1. The problem statement, all variables and given/known data A straight piece of conducting wire with mass M and length L is placed on a frictionless incline tilted at an angle theta from the horizontal. There is a uniform, vertical magnetic field vecB at all points (produced by an arrangement of magnets not shown in the figure). To keep the wire from sliding down the incline, a voltage source is attached to the ends of the wire. When just the right amount of current flows through the wire, the wire remains at rest. Determine the magnitude of the current in the wire that will cause the wire to remain at rest. Express your answer in terms of the variables M, theta, L, B, and appropriate constants. Determine the direction of the current in the wire that will cause the wire to remain at rest. In addition viewing the wire from its left-hand end, show in a free-body diagram all the forces that act on the wire. 2. Relevant equations dF = Idl ×B or possible the bio-stavart law.. i'm not sure 3. The attempt at a solution the current must be directed from the right to the left i think? other than that, unsure how to start, just chasing a hint or beginning to work from. thanks heaps.
See if this helps - http://hyperphysics.phy-astr.gsu.edu/hbase/magnetic/forwir2.html The force pulling the wire down the incline is just the component of the weight parallel with the plane of the incline.
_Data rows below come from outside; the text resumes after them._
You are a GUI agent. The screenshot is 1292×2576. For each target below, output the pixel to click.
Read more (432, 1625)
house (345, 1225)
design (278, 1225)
ok so force pulling the wire down: F=masinθ = -9.8Msinθ so for the rest: F=ILBsinθ 9.8Msinθ=ILBsinθ 9.8M=ILB I=9.8M/LB ??
Yes, but be careful with the angles. The angle between current and magnetic field is 90°, and so the resulting force points horizontally. One has to ensure that the force on the wire parallel to incline matches the weight component down the incline. In this geometry, the angle between magnetic field and current is not the angle of the incline.
Think in 3D. You know the force [tex]F_b=\vec{B}\times \vec{i}L[/tex]. Here the force is perpendicular to both the current and the magnetic field. Using the left hand rule, find out the direction of the current, and the equate the appropriate components.